My suffering lasted four days, every hour filled with hallucination and many memories I would rather not recall. Slowly, very slowly, I began to return to myself—disparate fragments of my mind slowly melding together until I became conscious. My body burned. Someone had sanded off the outer layer of my skin and injected chilli oil into my depleted veins. Gritty eyes finally open, I surveyed my surroundings.
The room looked like the inside of a walnut shell, but green and yellow, with light permeating the walls. Nil gee, I noticed. I was strapped down
to some organic pulsing object that smelt of clams. Something sucked at my anus and I could feel the intrusion of a catheter. Hoisting myself up a little, I saw a ribbed tube snaking down from between my legs and disappearing into the living mattress. But this wasn't what riveted my attention, for I hardly recognised my own body. It was starveling thin, ribs plainly evident under sagging skin, and jaundice-yellow. Great. Only as I lay back did I feel something squirm on my face and at the back of my throat. Tubes retracted from my nostrils and flipped aside like beached sand eels. I saw them being sucked back into the grey veined flesh pillowing my head.
"Hey," I managed weakly. "Hey."
A vaginal door opened in the wall and Slog stuck his head through. I raised a hand to try sign language, but it shook so much I gave up.
"I'll get someone," Slog clattered, and disappeared.
My thoughts ran clear but I felt incredibly weak.

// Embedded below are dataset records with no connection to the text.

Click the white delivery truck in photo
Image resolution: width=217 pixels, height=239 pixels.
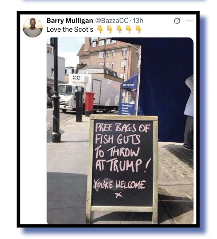[89, 93]
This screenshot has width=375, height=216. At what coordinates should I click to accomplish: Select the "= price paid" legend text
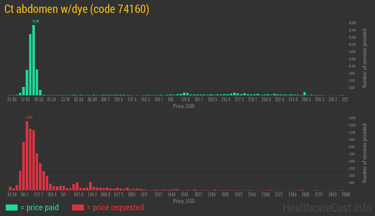(x=40, y=207)
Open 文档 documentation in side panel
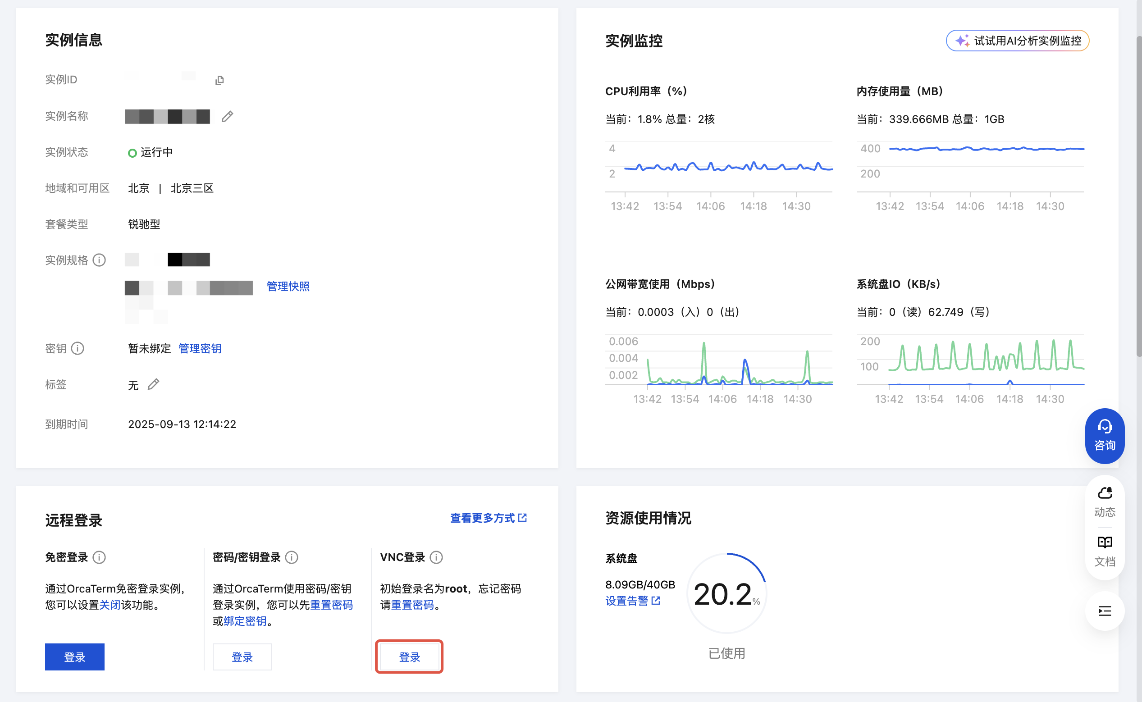1142x702 pixels. (1104, 551)
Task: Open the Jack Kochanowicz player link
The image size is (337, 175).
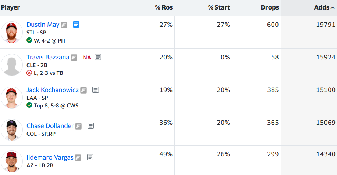Action: 53,90
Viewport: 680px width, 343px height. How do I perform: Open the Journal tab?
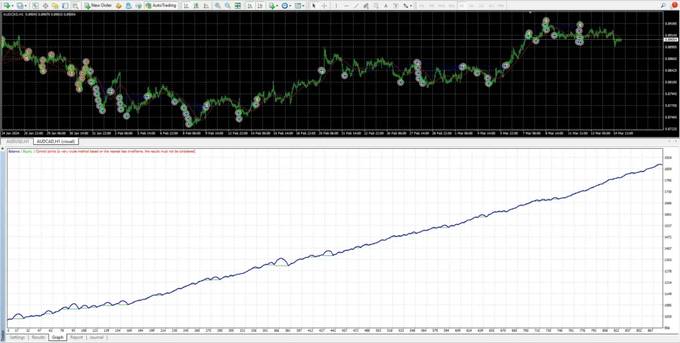click(96, 338)
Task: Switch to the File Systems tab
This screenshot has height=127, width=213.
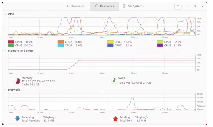Action: pyautogui.click(x=133, y=6)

Obviously I was aboard a Brumallian ship, and that ship was now in space. Had I hallucinated that voice talking about sprine? I thought not, but couldn't fathom what had happened. The vaginal door parted again and Rhodane entered, pulling herself along by struts jutting out from the wall to reach over beside my bed.
"You're alive," I said.
She pressed her hand to a bulky lump concealed under her clothing, just over her right hip. "The bullet lost much of its momentum, and broke apart as it passed through you. Some fragments penetrated, that is all."
I wondered what else might have penetrated her. Like many viruses of Earth the Spatterjay virus could not long survive outside its host. However, a bullet passing through me first and then entering her might serve to infect her with it, or with IF21, or both.